Is daughter with same name as mother called Jr.?

My Great Grandmother was Mary Josephine _______ she was named after her Grandmother, my mother was Mary Josephine as well, My sister, and her granddaughter carry on the tradition, but none of them was junior, or the III, or any such designation (except in family conversation to specify among the various ones.) Aside from a few pieces of antique jewelry, nothing else goes along with it, except an unusual matrilineal awareness in the family.

Tris

“Swat my hind with a melon rind, That’s my penguin state of mind.” ~ Opus ~

Well, there’s screenwriter Harriet Frank Jr..
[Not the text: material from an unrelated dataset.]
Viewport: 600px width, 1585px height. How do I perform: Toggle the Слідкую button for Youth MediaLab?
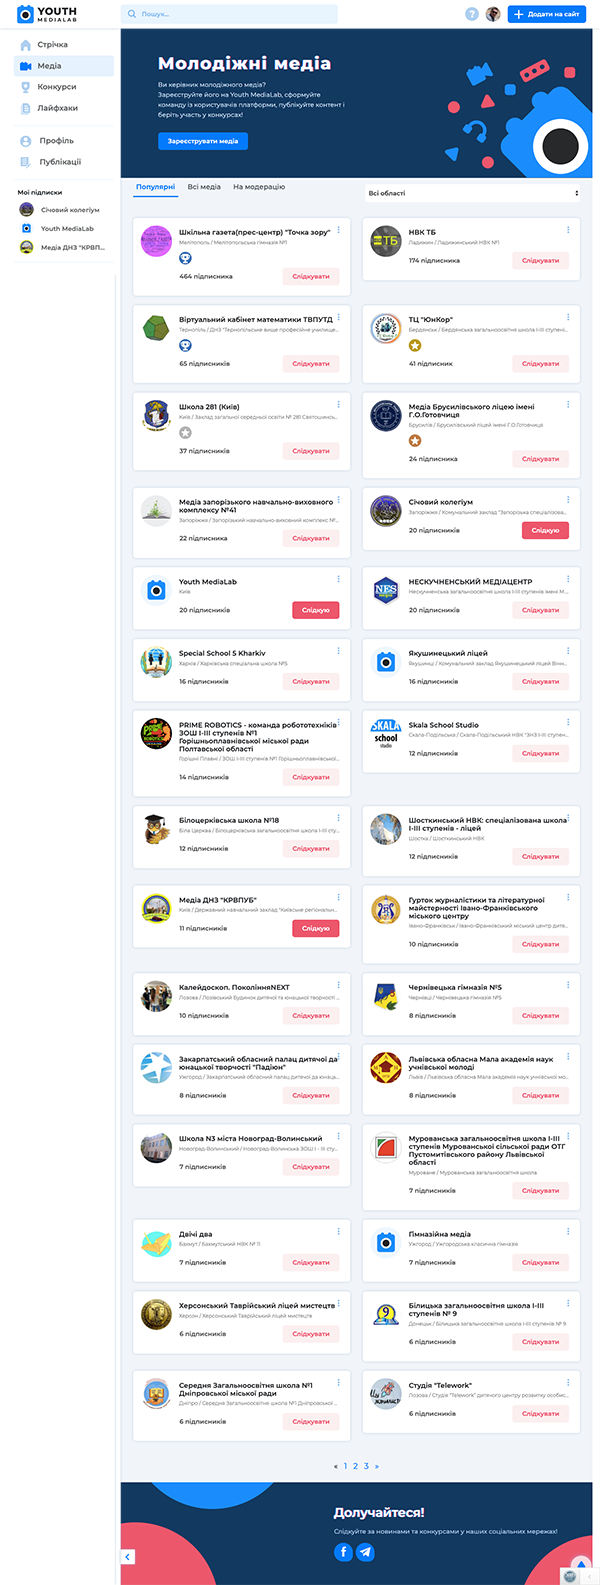click(315, 610)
Often men with the same name in a family or a father and son with the same first name go colloquially by, say, “big John” and “little John”. This becomes ironic when little John outgrows big John (which from what I’ve seen tends to happen). I don’t see women really getting behind that scheme, though. “Honey, you’ve just given birth to a daughter we’re naming after you. From now on you’ll be ‘big Jane’.”

But, of course, this assumes that you drop your maiden middle name and use your maiden surname as your married middle name. My wife, while otherwise a traditionalist, retains her maiden middle name (a diminutive of which is what her parents called her, so there’s sentimental value) and declines to use her maiden surname as anything (except for placing it parenthetically when obliged to do so by law or regulation). So if we had had a daughter and named her after her, we would have had the problem outlined in this thread.
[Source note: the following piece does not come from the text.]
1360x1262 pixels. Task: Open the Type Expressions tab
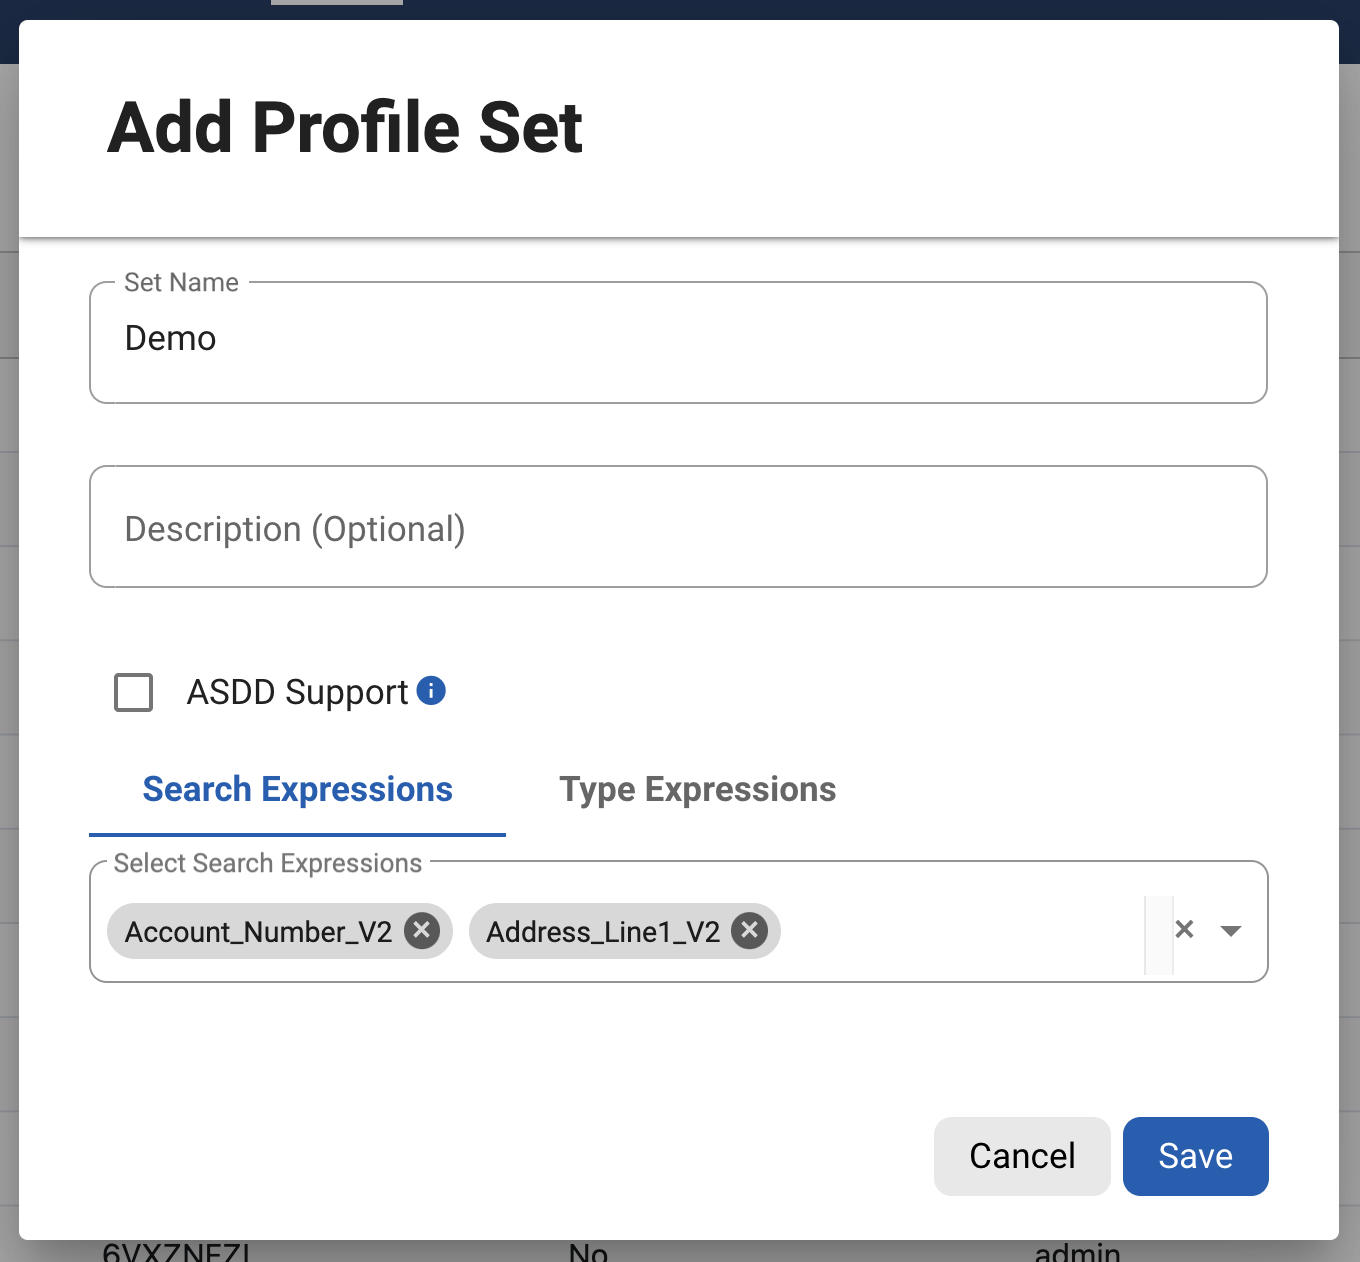pyautogui.click(x=697, y=790)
As a newspaper person I have seen it a couple of times, most recently in November. It was for the daughter of a single mother who had chosen not to marry and had kept her maiden name.

This part would correspond with posters like Polycarp. YWalker and others.

It’s even funnier when you suddenly realize you’ve got seven Joes in your swimming pool. Uncle Joe, his son Joey, Joey’s son Joe-Joe, Uncle Joe’s daughter Lisa’s husband Joe and their son Joey, my sister’s son Joey, and another cousin’s son, Joe. And then there’s Lou, Big Lou, Uncle Lou-Lou, Aunt Louise, Louis, Louie…

Yes, we’re Italian.

The other possible differentiation is that if it’s a traditional married couple and daughter, the mom is Mrs. Jane Smith and the daughter is Miss Jane Smith.

There was a famous TV journalist in Cleveland named Dorothy Fuldheim. She had a daughter who was also a local something-or-other and went by Dorothy Fuldheim Jr.